** Set task **
Please return the listing below word for word, every line of it, with nothing changed, added, or left out.

** The input **
*-*-*

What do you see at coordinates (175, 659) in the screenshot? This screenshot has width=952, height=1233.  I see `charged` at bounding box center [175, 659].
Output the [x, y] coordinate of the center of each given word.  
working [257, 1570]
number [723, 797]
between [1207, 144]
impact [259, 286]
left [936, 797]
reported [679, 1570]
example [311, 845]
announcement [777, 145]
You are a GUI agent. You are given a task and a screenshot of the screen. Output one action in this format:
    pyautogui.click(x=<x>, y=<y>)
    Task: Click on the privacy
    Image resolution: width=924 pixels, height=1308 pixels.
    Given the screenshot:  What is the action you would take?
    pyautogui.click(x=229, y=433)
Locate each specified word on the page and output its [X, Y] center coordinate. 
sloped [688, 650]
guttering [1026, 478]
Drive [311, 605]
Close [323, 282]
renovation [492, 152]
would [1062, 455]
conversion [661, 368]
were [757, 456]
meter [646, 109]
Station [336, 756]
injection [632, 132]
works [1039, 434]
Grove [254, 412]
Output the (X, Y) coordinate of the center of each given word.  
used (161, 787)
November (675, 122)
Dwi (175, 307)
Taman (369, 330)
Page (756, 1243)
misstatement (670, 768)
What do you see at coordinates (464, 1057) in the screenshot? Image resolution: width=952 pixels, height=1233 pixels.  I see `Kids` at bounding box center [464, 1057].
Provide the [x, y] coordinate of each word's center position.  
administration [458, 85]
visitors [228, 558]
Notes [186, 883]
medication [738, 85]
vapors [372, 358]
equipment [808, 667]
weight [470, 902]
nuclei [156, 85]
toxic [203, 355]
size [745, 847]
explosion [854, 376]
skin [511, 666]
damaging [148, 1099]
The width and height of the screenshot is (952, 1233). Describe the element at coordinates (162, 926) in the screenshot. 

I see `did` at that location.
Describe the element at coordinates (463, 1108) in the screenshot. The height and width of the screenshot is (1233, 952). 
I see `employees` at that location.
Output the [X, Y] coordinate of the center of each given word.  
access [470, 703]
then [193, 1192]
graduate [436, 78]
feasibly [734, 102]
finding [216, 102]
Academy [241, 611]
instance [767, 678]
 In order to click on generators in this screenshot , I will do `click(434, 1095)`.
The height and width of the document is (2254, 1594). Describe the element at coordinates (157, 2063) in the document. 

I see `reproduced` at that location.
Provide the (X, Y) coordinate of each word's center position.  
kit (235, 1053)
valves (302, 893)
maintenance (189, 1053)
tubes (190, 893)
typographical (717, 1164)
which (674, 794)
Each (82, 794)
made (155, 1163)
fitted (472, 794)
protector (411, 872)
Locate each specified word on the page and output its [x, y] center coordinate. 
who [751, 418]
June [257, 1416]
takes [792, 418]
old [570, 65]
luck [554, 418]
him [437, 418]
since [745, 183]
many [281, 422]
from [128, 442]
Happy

*-*-*

** Response for this exercise **
What do you see at coordinates (175, 659) in the screenshot? This screenshot has width=952, height=1233.  I see `charged` at bounding box center [175, 659].
Output the [x, y] coordinate of the center of each given word.  
working [257, 1570]
number [723, 797]
between [1207, 144]
impact [259, 286]
left [936, 797]
reported [679, 1570]
example [311, 845]
announcement [777, 145]
You are a GUI agent. You are given a task and a screenshot of the screen. Output one action in this format:
    pyautogui.click(x=<x>, y=<y>)
    Task: Click on the privacy
    Image resolution: width=924 pixels, height=1308 pixels.
    Given the screenshot:  What is the action you would take?
    pyautogui.click(x=229, y=433)
Locate each specified word on the page and output its [X, Y] center coordinate. 
sloped [688, 650]
guttering [1026, 478]
Drive [311, 605]
Close [323, 282]
renovation [492, 152]
would [1062, 455]
conversion [661, 368]
were [757, 456]
meter [646, 109]
Station [336, 756]
injection [632, 132]
works [1039, 434]
Grove [254, 412]
Output the (X, Y) coordinate of the center of each given word.  
used (161, 787)
November (675, 122)
Dwi (175, 307)
Taman (369, 330)
Page (756, 1243)
misstatement (670, 768)
What do you see at coordinates (464, 1057) in the screenshot? Image resolution: width=952 pixels, height=1233 pixels.  I see `Kids` at bounding box center [464, 1057].
Provide the [x, y] coordinate of each word's center position.  
administration [458, 85]
visitors [228, 558]
Notes [186, 883]
medication [738, 85]
vapors [372, 358]
equipment [808, 667]
weight [470, 902]
nuclei [156, 85]
toxic [203, 355]
size [745, 847]
explosion [854, 376]
skin [511, 666]
damaging [148, 1099]
The width and height of the screenshot is (952, 1233). Describe the element at coordinates (162, 926) in the screenshot. 

I see `did` at that location.
Describe the element at coordinates (463, 1108) in the screenshot. The height and width of the screenshot is (1233, 952). 
I see `employees` at that location.
Output the [X, Y] coordinate of the center of each given word.  
access [470, 703]
then [193, 1192]
graduate [436, 78]
feasibly [734, 102]
finding [216, 102]
Academy [241, 611]
instance [767, 678]
 In order to click on generators in this screenshot , I will do `click(434, 1095)`.
The height and width of the document is (2254, 1594). Describe the element at coordinates (157, 2063) in the document. 

I see `reproduced` at that location.
Provide the (X, Y) coordinate of each word's center position.  
kit (235, 1053)
valves (302, 893)
maintenance (189, 1053)
tubes (190, 893)
typographical (717, 1164)
which (674, 794)
Each (82, 794)
made (155, 1163)
fitted (472, 794)
protector (411, 872)
Locate each specified word on the page and output its [x, y] center coordinate. 
who [751, 418]
June [257, 1416]
takes [792, 418]
old [570, 65]
luck [554, 418]
him [437, 418]
since [745, 183]
many [281, 422]
from [128, 442]
Happy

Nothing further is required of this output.